Tournament statistics
- Matches played: 115
- Goals scored: 490 (4.26 per match)
- Attendance: 97,909 (851 per match)
- Top scorer(s): Vivianne Miedema Emueje Ogbiagbevha Berglind Björg Þorvaldsdóttir 10 goals each
- Best players: Goalkeeper: Sarah Bouhaddi (Lyon); Defender: Wendie Renard (Lyon); Midfielder: Dzsenifer Marozsán (Lyon); Forward: Pernille Harder (VfL Wolfsburg);

= 2019–20 UEFA Women's Champions League =

19th edition of the European women's club football championship organised by UEFA

The 2019–20 UEFA Women's Champions League was the 19th edition of the European women's club football championship organised by UEFA, and the 11th edition since being rebranded as the UEFA Women's Champions League.

The competition was postponed indefinitely on 17 March 2020 due to the COVID-19 pandemic in Europe. The final, originally scheduled to be played on 24 May 2020 at the Generali Arena in Vienna, Austria, was officially postponed on 23 March 2020. On 17 June 2020, UEFA announced that the remaining matches, including the quarter-finals, semi-finals and final, would be played between 21 and 30 August at San Mamés, Bilbao and Anoeta Stadium, San Sebastián in Basque Country, Spain behind closed doors, as an eight-team single-match knockout tournament, with San Sebastián hosting the final.

Lyon were the defending champions, having won the previous four editions. They successfully defended their title after defeating VfL Wolfsburg 3–1 in the final for their fifth consecutive and seventh overall title. For the first time, the video assistant referee (VAR) system was used in the competition, where it was implemented in the final.

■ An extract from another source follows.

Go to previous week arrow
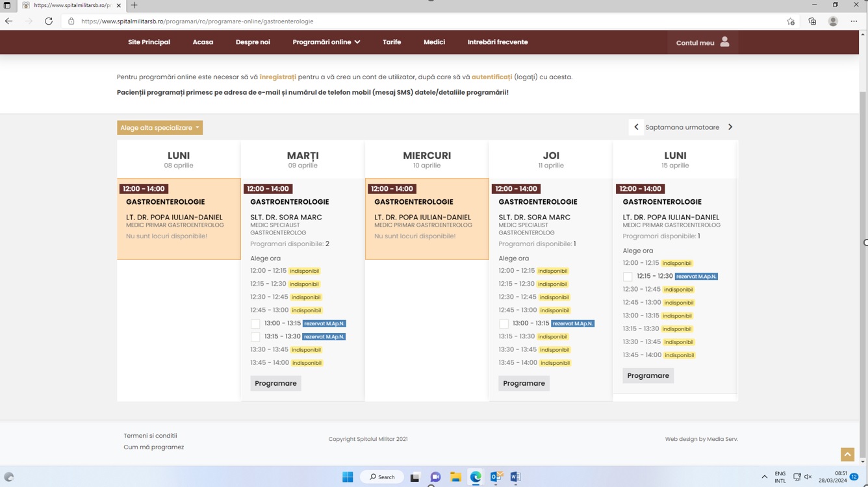The width and height of the screenshot is (868, 487). pyautogui.click(x=636, y=127)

==Association team allocation==
The association ranking based on the UEFA women's country coefficients was used to determine the number of participating teams for each association:
- Associations 1–12 each had two teams qualify.
- All other associations, if they entered, each had one team qualify.
- The winners of the 2018–19 UEFA Women's Champions League were given an additional entry if they did not qualify for the 2019–20 UEFA Women's Champions League through their domestic league.

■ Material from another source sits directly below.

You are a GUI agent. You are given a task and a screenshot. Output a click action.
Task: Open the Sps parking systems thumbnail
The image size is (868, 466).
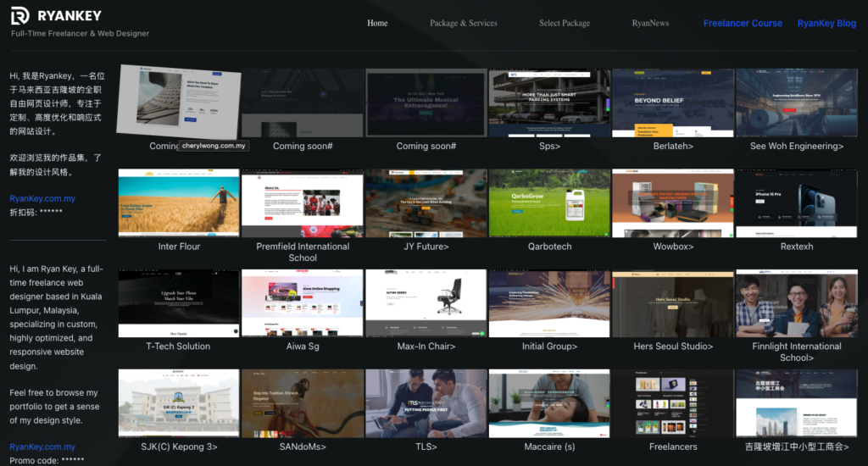click(x=549, y=103)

An association had to have an eleven-a-side women's domestic league to enter a team.

===Association ranking===
For the 2019–20 UEFA Women's Champions League, the associations were allocated places according to their 2018 UEFA women's country coefficients, which took into account their performance in European competitions from 2013–14 to 2017–18.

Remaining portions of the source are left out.